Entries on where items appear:

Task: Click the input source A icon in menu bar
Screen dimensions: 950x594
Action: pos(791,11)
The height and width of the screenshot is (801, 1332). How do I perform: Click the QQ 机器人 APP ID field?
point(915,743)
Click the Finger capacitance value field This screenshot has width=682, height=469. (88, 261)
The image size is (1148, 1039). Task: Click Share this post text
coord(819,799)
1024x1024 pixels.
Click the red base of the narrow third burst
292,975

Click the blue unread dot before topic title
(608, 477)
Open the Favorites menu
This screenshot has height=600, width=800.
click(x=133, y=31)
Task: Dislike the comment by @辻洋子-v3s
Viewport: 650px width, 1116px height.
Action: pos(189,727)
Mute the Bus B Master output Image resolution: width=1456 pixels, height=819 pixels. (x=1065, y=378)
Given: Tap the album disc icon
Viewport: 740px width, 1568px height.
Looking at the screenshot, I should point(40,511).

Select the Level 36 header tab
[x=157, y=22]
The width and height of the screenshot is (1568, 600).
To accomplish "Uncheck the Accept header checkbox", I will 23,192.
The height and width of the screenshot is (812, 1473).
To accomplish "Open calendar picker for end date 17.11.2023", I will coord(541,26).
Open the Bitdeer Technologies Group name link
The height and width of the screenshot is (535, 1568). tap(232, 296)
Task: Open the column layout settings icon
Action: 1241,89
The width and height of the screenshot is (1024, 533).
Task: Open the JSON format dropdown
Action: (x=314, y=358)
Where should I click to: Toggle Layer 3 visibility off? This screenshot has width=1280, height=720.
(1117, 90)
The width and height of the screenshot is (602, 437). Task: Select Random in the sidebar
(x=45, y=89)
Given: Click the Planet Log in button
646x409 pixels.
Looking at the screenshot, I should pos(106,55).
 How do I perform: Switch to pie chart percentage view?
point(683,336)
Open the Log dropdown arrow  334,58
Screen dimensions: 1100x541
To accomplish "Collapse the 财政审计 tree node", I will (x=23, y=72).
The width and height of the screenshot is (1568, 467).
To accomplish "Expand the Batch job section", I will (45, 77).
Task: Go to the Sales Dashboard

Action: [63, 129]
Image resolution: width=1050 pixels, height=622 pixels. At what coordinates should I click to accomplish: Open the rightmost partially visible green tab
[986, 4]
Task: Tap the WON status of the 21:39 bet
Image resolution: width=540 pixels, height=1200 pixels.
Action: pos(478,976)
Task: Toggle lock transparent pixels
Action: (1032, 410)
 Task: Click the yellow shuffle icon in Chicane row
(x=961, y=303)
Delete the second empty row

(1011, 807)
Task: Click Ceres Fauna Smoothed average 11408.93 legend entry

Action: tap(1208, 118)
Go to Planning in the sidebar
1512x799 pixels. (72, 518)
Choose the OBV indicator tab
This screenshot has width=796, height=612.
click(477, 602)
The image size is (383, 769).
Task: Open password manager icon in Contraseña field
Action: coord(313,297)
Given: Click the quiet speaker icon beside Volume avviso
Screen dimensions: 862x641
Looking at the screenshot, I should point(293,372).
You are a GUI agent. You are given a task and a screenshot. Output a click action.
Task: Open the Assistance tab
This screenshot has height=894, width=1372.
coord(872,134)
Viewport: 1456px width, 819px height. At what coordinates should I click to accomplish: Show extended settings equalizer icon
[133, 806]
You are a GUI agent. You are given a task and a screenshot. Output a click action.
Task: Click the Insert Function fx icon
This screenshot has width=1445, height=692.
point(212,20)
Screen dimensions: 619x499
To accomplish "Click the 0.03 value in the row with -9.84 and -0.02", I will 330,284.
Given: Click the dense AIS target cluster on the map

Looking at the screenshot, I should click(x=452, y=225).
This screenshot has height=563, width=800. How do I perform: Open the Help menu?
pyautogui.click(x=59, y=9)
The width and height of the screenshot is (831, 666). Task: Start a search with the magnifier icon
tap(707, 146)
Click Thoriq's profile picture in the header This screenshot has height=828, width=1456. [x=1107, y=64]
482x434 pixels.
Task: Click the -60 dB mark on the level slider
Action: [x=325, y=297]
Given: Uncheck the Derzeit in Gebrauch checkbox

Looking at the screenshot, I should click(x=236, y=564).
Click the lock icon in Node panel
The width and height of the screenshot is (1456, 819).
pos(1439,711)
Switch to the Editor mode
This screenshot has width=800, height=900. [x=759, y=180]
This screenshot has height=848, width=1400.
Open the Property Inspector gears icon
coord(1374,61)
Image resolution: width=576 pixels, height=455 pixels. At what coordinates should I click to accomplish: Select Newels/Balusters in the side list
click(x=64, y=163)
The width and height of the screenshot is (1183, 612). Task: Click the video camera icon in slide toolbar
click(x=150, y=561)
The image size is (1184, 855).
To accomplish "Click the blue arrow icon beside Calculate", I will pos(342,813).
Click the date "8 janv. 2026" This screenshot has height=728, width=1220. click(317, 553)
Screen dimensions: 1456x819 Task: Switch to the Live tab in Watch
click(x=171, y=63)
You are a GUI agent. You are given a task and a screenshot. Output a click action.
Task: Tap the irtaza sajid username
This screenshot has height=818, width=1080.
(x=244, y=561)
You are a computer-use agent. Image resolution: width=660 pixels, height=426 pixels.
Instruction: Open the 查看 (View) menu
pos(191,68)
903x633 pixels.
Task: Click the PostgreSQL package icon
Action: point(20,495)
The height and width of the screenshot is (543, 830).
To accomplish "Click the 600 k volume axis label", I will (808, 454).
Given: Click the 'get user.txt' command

» **Problem**: Please repeat every line of the listing above exactly, without any changes.

» **Answer to the problem**:
Task: Click the input source A icon in menu bar
Screen dimensions: 950x594
Action: pos(791,11)
The height and width of the screenshot is (801, 1332). How do I perform: Click the QQ 机器人 APP ID field?
point(915,743)
Click the Finger capacitance value field This screenshot has width=682, height=469. (88, 261)
The image size is (1148, 1039). Task: Click Share this post text
coord(819,799)
1024x1024 pixels.
Click the red base of the narrow third burst
292,975

Click the blue unread dot before topic title
(608, 477)
Open the Favorites menu
This screenshot has height=600, width=800.
click(x=133, y=31)
Task: Dislike the comment by @辻洋子-v3s
Viewport: 650px width, 1116px height.
Action: pos(189,727)
Mute the Bus B Master output Image resolution: width=1456 pixels, height=819 pixels. (x=1065, y=378)
Given: Tap the album disc icon
Viewport: 740px width, 1568px height.
Looking at the screenshot, I should point(40,511).

Select the Level 36 header tab
[x=157, y=22]
The width and height of the screenshot is (1568, 600).
To accomplish "Uncheck the Accept header checkbox", I will 23,192.
The height and width of the screenshot is (812, 1473).
To accomplish "Open calendar picker for end date 17.11.2023", I will coord(541,26).
Open the Bitdeer Technologies Group name link
The height and width of the screenshot is (535, 1568). tap(232, 296)
Task: Open the column layout settings icon
Action: 1241,89
The width and height of the screenshot is (1024, 533).
Task: Open the JSON format dropdown
Action: (x=314, y=358)
Where should I click to: Toggle Layer 3 visibility off? This screenshot has width=1280, height=720.
(1117, 90)
The width and height of the screenshot is (602, 437). Task: Select Random in the sidebar
(x=45, y=89)
Given: Click the Planet Log in button
646x409 pixels.
Looking at the screenshot, I should pos(106,55).
 How do I perform: Switch to pie chart percentage view?
point(683,336)
Open the Log dropdown arrow  334,58
Screen dimensions: 1100x541
To accomplish "Collapse the 财政审计 tree node", I will (x=23, y=72).
The width and height of the screenshot is (1568, 467).
To accomplish "Expand the Batch job section", I will (45, 77).
Task: Go to the Sales Dashboard

Action: [63, 129]
Image resolution: width=1050 pixels, height=622 pixels. At what coordinates should I click to accomplish: Open the rightmost partially visible green tab
[986, 4]
Task: Tap the WON status of the 21:39 bet
Image resolution: width=540 pixels, height=1200 pixels.
Action: pos(478,976)
Task: Toggle lock transparent pixels
Action: (1032, 410)
 Task: Click the yellow shuffle icon in Chicane row
(x=961, y=303)
Delete the second empty row

(1011, 807)
Task: Click Ceres Fauna Smoothed average 11408.93 legend entry

Action: tap(1208, 118)
Go to Planning in the sidebar
1512x799 pixels. (72, 518)
Choose the OBV indicator tab
This screenshot has width=796, height=612.
click(477, 602)
The image size is (383, 769).
Task: Open password manager icon in Contraseña field
Action: coord(313,297)
Given: Click the quiet speaker icon beside Volume avviso
Screen dimensions: 862x641
Looking at the screenshot, I should point(293,372).
You are a GUI agent. You are given a task and a screenshot. Output a click action.
Task: Open the Assistance tab
This screenshot has height=894, width=1372.
coord(872,134)
Viewport: 1456px width, 819px height. At what coordinates should I click to accomplish: Show extended settings equalizer icon
[133, 806]
You are a GUI agent. You are given a task and a screenshot. Output a click action.
Task: Click the Insert Function fx icon
This screenshot has width=1445, height=692.
point(212,20)
Screen dimensions: 619x499
To accomplish "Click the 0.03 value in the row with -9.84 and -0.02", I will 330,284.
Given: Click the dense AIS target cluster on the map

Looking at the screenshot, I should click(x=452, y=225).
This screenshot has height=563, width=800. How do I perform: Open the Help menu?
pyautogui.click(x=59, y=9)
The width and height of the screenshot is (831, 666). Task: Start a search with the magnifier icon
tap(707, 146)
Click Thoriq's profile picture in the header This screenshot has height=828, width=1456. [x=1107, y=64]
482x434 pixels.
Task: Click the -60 dB mark on the level slider
Action: [x=325, y=297]
Given: Uncheck the Derzeit in Gebrauch checkbox

Looking at the screenshot, I should click(x=236, y=564).
Click the lock icon in Node panel
The width and height of the screenshot is (1456, 819).
pos(1439,711)
Switch to the Editor mode
This screenshot has width=800, height=900. [x=759, y=180]
This screenshot has height=848, width=1400.
Open the Property Inspector gears icon
coord(1374,61)
Image resolution: width=576 pixels, height=455 pixels. At what coordinates should I click to accomplish: Select Newels/Balusters in the side list
click(x=64, y=163)
The width and height of the screenshot is (1183, 612). Task: Click the video camera icon in slide toolbar
click(x=150, y=561)
The image size is (1184, 855).
To accomplish "Click the blue arrow icon beside Calculate", I will pos(342,813).
Click the date "8 janv. 2026" This screenshot has height=728, width=1220. click(317, 553)
Screen dimensions: 1456x819 Task: Switch to the Live tab in Watch
click(x=171, y=63)
You are a GUI agent. You are given a task and a screenshot. Output a click action.
Task: Tap the irtaza sajid username
This screenshot has height=818, width=1080.
(x=244, y=561)
You are a computer-use agent. Image resolution: width=660 pixels, height=426 pixels.
Instruction: Open the 查看 (View) menu
pos(191,68)
903x633 pixels.
Task: Click the PostgreSQL package icon
Action: point(20,495)
The height and width of the screenshot is (543, 830).
To accomplish "Click the 600 k volume axis label", I will (808, 454).
Given: Click the 'get user.txt' command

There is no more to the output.